There are several legs — actually combinations of knees, ankles and feet, says Carroll — that are sometimes generically referred to a "C-legs," though that is actually a brand. But because of Garry Trudeau's "Doonesbury" comic strip, in which character "B.D." is struggling with getting back into civilian life and getting around on his C-leg after a hitch in Iraq , the brand is turning into a common term.
Carroll says we'll be seeing more high-tech artificial limbs — which range in price from $30,000 to $120,000 — with all the severe injuries coming out of Afghanistan and Iraq.
But it's not a grim scene at Hanger this afternoon, with dozens of people in for fittings or to visit with Carroll.
In the shop, Carroll jokes around with Marek, telling him how he could win a bar bet by telling someone he could set a beer glass on the bottom of his shoe without spilling a drop or getting up off the stool.
Carroll then demonstrates, twisting Marek's high-tech limb, while instructing him he has to grimace more convincingly as he twists his lower leg until the toe on his sneaker is facing backwards, then rotating it 90 degrees upwards so he can set the cup on the sole of Beau's shoe — now facing the ceiling.
One of the Tucson patients Carroll got to catch up with, Rich Sainz, credits Carroll with not only fitting his first high-tech leg three years ago, but changing his life.
Sainz, 38, changed careers and went to work as a prosthetist at Hanger, fitting others, after meeting Carroll.
Carroll, 48, says Sainz had an impact on him, too. He doesn't throw around the term "inspirational"; it sounds like a cliché when describing people overcoming physical challenges. But he says Sainz sticks out among the thousands of amputees he's met over the years.
He says he got hooked on helping people who needed prosthetics when he was a child in Ireland. His mother volunteered at the hospital and he saw children with braces and prosthetic devices.
"I said, 'That's what I want to do.' "
In his job visiting Hanger's hundreds of offices throughout the U.S., Carroll says he meets a lot of people who make him feel like a whiner when his shoulder aches or he has a stiff back.
But three years ago he was in Tucson on one of his fitting clinic tours and ran into Sainz.
"He said, 'I want to run, I want to run FAST,'" Carroll recalls.
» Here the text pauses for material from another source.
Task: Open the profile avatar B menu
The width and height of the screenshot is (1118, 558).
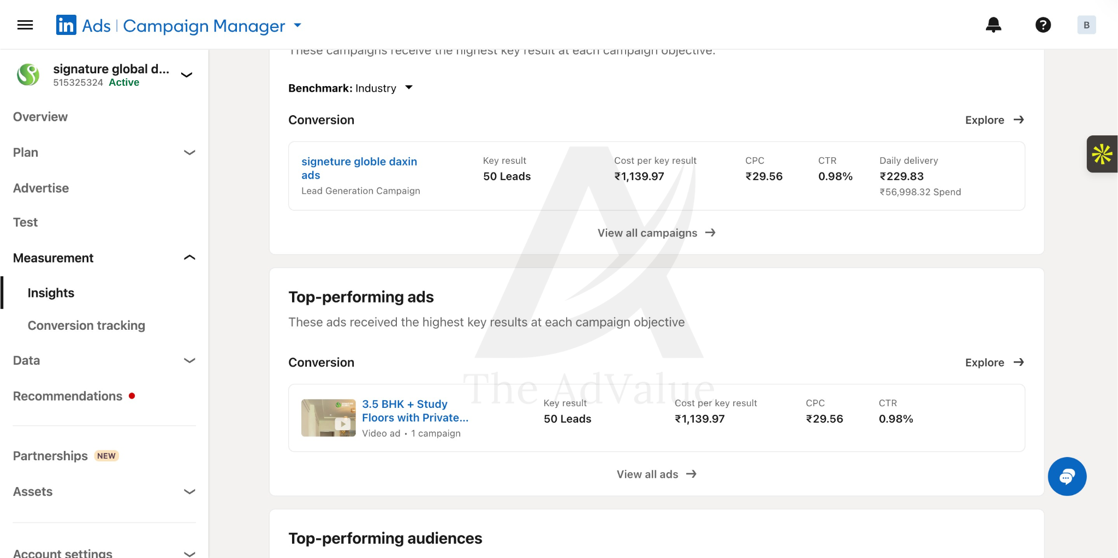Action: 1086,25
Soon, Sainz says, he was fitted with a Sprint Foot, a springy, laminated "foot" that attaches to his shock-absorbing lower leg, hydraulically dampened knee and the Fiberglass "socket" that attaches this collection of technology to his thigh.
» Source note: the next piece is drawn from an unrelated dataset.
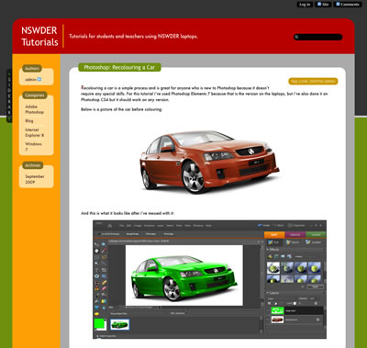Viewport: 367px width, 348px height.
Task: Click the Comments RSS feed icon
Action: coord(338,4)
Sainz, who sports a Superman logo on his artificial leg, says he's running 100-yard and 200-yard dashes faster than he did while at Salpointe High School.
It's a fine time for what Hanger's Tucson manager, Eric Burns, calls "a true renaissance" in artificial limbs.
Up until 10 years ago, the technology in artificial legs hadn't really changed in at least 50 years, says Carroll.
"It's Steve Austin stuff," says Eric Burns, when asked what's coming next.